[Data items]

□ □ □ □

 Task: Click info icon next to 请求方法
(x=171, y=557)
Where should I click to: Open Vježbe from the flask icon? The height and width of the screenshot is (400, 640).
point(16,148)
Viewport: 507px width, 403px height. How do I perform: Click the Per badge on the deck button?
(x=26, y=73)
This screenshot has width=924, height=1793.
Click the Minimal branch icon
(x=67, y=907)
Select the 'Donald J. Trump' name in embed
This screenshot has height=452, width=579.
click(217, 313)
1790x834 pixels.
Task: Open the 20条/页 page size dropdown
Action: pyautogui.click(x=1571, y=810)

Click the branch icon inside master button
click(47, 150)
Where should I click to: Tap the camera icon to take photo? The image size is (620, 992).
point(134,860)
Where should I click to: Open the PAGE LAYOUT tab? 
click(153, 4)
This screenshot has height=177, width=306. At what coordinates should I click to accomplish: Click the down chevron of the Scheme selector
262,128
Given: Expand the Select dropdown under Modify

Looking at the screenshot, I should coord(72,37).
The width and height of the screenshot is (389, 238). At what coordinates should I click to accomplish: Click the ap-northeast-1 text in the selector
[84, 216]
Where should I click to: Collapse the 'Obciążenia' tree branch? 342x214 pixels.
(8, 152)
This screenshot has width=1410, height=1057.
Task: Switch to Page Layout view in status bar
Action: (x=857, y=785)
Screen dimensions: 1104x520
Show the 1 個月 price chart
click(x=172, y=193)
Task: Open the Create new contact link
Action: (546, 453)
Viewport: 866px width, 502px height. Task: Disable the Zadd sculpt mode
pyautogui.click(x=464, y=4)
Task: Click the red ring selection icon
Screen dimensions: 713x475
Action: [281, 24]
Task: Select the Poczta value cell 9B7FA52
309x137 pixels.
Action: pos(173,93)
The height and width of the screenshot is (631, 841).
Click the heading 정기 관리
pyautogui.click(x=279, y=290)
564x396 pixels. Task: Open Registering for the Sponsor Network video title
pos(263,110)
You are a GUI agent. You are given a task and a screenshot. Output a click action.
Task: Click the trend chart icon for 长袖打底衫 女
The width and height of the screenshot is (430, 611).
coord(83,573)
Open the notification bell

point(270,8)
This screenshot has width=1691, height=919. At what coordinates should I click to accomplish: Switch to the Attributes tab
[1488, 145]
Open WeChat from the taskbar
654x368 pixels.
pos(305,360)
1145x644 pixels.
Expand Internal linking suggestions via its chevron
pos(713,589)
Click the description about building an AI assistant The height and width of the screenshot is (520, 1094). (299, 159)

□ □ □ □

What is needed - Using the entries above, give again each line from the one containing "Open WeChat from the taskbar" through the last line, exactly and only those.

Exercise result -
Open WeChat from the taskbar
654x368 pixels.
pos(305,360)
1145x644 pixels.
Expand Internal linking suggestions via its chevron
pos(713,589)
Click the description about building an AI assistant The height and width of the screenshot is (520, 1094). (299, 159)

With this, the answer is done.